Each row in the data frame represents a car. In case of the nested lists, each nested list represents a car so they constitute the rows, not the columns. It is like recording the features of a car in a list and then combine each list in a bigger list.

When using nested lists, Pandas assigns integers as column names by default. However, we can customize the column names using the columns parameter.

df = pd.DataFrame(list_b, columns=['col_a', 'col_b', 'col_c'])
df – a data frame with 3 columns and 4 rows

Pandas provides the from_records function that can be used to create a data frame with nested lists. It offers more functionality than the DataFrame function. Here is how the from_records function is used:

df = pd.DataFrame.from_records(list_b)
df – a data frame with 3 columns and 4 rows

A highly useful parameter of the from_records function is the exclude parameter. It allows for excluding items in the nested lists from using in the data frame. If we want to exclude the second items and create a data frame using only the first and third items, we pass 1 to the exclude parameter.

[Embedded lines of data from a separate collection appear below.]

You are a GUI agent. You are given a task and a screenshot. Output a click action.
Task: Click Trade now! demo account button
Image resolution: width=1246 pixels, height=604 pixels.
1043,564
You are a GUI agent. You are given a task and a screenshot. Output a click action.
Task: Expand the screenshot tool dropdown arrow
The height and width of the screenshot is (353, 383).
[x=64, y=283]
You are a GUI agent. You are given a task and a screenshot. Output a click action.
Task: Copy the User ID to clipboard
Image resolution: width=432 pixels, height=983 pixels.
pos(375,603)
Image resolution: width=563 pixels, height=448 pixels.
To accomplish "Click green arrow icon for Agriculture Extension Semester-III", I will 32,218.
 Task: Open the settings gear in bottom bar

df = pd.DataFrame.from_records(list_b, exclude=[1])
df – a data frame with 2 columns and 3 rows

It is a useful parameter because we may not always need all of the features. Pandas provides the drop function for removing a column or multiple columns from a data frame but it is more practical not to read the redundant or unnecessary columns at the beginning.

The from_records function has the columns parameter to customize the columns names as well. Please keep in mind that if you change the column names and want to exclude a column or multiple columns, you should pass the new column names to the exclude parameter.

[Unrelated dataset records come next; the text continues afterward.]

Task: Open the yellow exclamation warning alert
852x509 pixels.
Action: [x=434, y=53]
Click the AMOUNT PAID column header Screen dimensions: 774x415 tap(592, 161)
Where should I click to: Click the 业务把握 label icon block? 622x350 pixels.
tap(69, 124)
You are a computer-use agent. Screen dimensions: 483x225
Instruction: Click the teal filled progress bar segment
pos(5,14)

We can also use a list of tuples or a mixture of tuples, lists, and other iterables. We can even use a string as a nested item. Both the DataFrame and from_records functions accept these structures and create a data frame as long as the nested items have the same length.

list_c = [
          (100, 'A', 22.3),
          (200, 'D', 34.1),
          [500, 'D', 18.5],
          'abc'
]

The list_c consists of 2 tuples, 1 list, and 1 string. The ‘abc’ string is regarded as an utterable so it acts like a list of 3 items which are a, b, and c. We can pass this list to the DataFrame function just as before.

df = pd.DataFrame(list_c)
df – a data frame with 3 columns and 4 rows

We have done several examples to demonstrate how lists can be used to create a Pandas data frame. A list can represent a column or a row depending on our approach. In both ways, lists serve as a highly practical method of creating data frames.